O espaço como recurso

Mas, para outros setores, o espaço público é, ao mesmo tempo, a fonte dos seus recursos para a sua subsistência. O passeio quase nômade de alguns dos sem-teto, a ocupação de interstícios urbanos por outro lado, convive com recolhimento de resíduos dos setores que estão localizados mais acima na pirâmide social. Então, na cidade de hoje encontramos este quadro de situações que a língua popular batizou como:

via Plataforma Urbana

- O "cartoneo": dezenas de milhares de homens, crianças, jovens e até famílias inteiras circulando nas ruas, recolhendo resíduos de lixo reciclável nas vias públicas;

- As “okupaciones”: tomada clandestina de edifícios que em geral se encontram abandonados, obsoletos ou degradados, por parte de grupos de famílias “ sem teto”. 

- As “microvillas”: invasões de reduzidas frações de terra em áreas pericentrais por excluídos setores populares, que conformam pequenos "bairros de lata e papelão."

Nesta gama de situações aparentemente diversas, mas, juntamente com a necessidade básica de sobrevivência, "o cartoneo é uma forma de sobreviver e que não envolve principalmente repertórios de ação coletiva" considera Julian Rebón

Um sábado de manhã, longe da agitação das pessoas durante a semana, realça um grupo de quatro ou cinco jovens que passam a noite em um dos pequenos espaços ajardinados da Praça Lavalle.

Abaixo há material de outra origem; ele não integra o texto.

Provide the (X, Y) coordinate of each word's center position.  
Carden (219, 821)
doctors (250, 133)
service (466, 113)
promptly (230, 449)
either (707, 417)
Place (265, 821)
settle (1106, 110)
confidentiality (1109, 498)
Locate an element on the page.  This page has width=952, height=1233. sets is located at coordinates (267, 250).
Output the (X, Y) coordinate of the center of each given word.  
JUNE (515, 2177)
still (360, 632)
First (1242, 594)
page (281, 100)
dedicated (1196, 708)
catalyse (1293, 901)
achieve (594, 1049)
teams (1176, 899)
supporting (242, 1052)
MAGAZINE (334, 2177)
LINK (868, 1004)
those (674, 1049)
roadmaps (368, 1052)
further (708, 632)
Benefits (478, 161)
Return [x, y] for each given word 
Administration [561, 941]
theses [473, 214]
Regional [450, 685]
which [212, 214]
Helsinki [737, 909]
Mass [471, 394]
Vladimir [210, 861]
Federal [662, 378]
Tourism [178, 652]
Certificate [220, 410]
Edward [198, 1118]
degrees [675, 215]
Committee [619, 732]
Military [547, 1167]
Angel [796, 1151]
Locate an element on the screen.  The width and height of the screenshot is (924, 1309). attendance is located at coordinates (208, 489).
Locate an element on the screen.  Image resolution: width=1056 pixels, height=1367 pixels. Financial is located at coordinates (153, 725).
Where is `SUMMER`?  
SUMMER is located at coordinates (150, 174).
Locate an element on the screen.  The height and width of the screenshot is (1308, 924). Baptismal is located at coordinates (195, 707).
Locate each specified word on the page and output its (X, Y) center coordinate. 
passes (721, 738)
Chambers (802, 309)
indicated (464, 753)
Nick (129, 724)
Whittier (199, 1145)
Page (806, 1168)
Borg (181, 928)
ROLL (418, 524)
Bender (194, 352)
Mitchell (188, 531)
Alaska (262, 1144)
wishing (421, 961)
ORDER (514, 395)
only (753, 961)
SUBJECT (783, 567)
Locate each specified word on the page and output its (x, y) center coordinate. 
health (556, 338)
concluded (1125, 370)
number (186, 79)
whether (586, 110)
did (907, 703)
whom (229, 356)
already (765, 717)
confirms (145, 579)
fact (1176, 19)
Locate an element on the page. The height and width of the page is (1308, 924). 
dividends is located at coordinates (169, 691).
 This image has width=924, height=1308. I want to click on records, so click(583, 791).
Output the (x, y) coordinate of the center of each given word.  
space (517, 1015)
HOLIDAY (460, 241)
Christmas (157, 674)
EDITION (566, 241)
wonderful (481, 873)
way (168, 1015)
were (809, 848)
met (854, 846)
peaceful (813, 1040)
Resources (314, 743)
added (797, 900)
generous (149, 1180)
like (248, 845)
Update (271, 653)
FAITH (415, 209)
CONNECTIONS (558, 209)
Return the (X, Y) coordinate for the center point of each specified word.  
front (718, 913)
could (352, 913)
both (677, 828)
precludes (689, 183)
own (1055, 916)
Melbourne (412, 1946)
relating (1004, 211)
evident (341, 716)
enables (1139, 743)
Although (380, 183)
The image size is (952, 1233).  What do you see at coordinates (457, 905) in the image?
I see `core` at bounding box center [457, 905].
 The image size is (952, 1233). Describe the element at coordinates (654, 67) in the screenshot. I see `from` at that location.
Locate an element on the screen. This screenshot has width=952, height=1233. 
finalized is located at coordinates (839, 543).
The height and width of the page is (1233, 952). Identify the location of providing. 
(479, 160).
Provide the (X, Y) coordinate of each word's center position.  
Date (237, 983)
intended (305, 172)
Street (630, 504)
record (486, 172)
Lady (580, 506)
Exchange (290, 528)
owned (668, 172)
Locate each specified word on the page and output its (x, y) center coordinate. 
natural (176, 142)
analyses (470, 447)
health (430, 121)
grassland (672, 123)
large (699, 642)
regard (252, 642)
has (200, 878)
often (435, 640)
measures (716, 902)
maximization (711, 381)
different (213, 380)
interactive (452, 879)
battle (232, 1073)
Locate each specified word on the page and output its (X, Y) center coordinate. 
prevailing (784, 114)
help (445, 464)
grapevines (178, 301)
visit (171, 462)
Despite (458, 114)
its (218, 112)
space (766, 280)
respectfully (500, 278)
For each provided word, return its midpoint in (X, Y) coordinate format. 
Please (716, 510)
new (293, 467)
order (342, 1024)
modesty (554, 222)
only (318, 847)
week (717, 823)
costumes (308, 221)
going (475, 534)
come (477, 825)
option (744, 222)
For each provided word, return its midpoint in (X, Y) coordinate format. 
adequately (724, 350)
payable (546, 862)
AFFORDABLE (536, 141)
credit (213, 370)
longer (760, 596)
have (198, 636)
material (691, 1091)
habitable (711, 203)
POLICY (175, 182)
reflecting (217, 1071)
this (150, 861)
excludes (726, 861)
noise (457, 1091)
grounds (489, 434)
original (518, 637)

Ali convivem como companheiros de vicissitudes dentro de abrigos formados com caixas de papelão e panos tão frágeis como os seus aspectos. Sob o olhar dos outros, um deles reclama pelo trem dos catadores de papelão com o qual não contam mais a partir da área metropolitana de Buenos Aires e, que lhes convém mais ficar e passar a noite na praça dos Tribunales, para sair dali e fazer as viagens buscando papelão e outros resíduos úteis no bairro.  

Em outro setor da cidade, Daniel Palacios (cartonero, 36) conta que até o ano de 1999 teve um trabalho como qualquer outro até que foi despedido. Com uma família para sustentar, atreveu-se a ser cartonero, de um dia para o outro, e foi aprendendo a melhorar no ofício. “Isto o leva a confiar que com o tempo se vai melhorando também, todas as diferenças com o vizinho e o resto do povo “, que ainda vê o cartonero e fecha, porque está com medo, de ser roubado. Primeiro de tudo, que há muita insegurança, e as pessoas desconfiam, com medo de qualquer pessoa que passe pela calçada. "

O espaço da re-significação 

Durante a primeira década deste século, a Área Metropolitana de Buenos Aires conheceu uma série ampla de re-significações do espaço público que o tecido social encontrou como forma de voltar a ser coerentes. Assim, foram difundidas experiências coletivas, surgidas em grupos inicialmente dispersos, mas que logo souberam encontrar variáveis de articulação em graus diversos e catalisados ao redor de formas de sobrevivência em um contexto de crise socioeconômica. 

- As “fábricas recuperadas”: ocupação e colocada em funcionamento por parte dos próprios trabalhadores afetados de indústrias abandonadas por seus proprietários;

- Os “clubes de escambo”: espaços onde acontece um mercado de compra e venda, onde a transação se efetua por meio de troca de bens usados;

- As “feiras de bairro”: áreas de abastecimento frutihortícola, resurgidas após a crise décadas depois, tomando praças e ruas em áreas residenciais de setores médios- baixos.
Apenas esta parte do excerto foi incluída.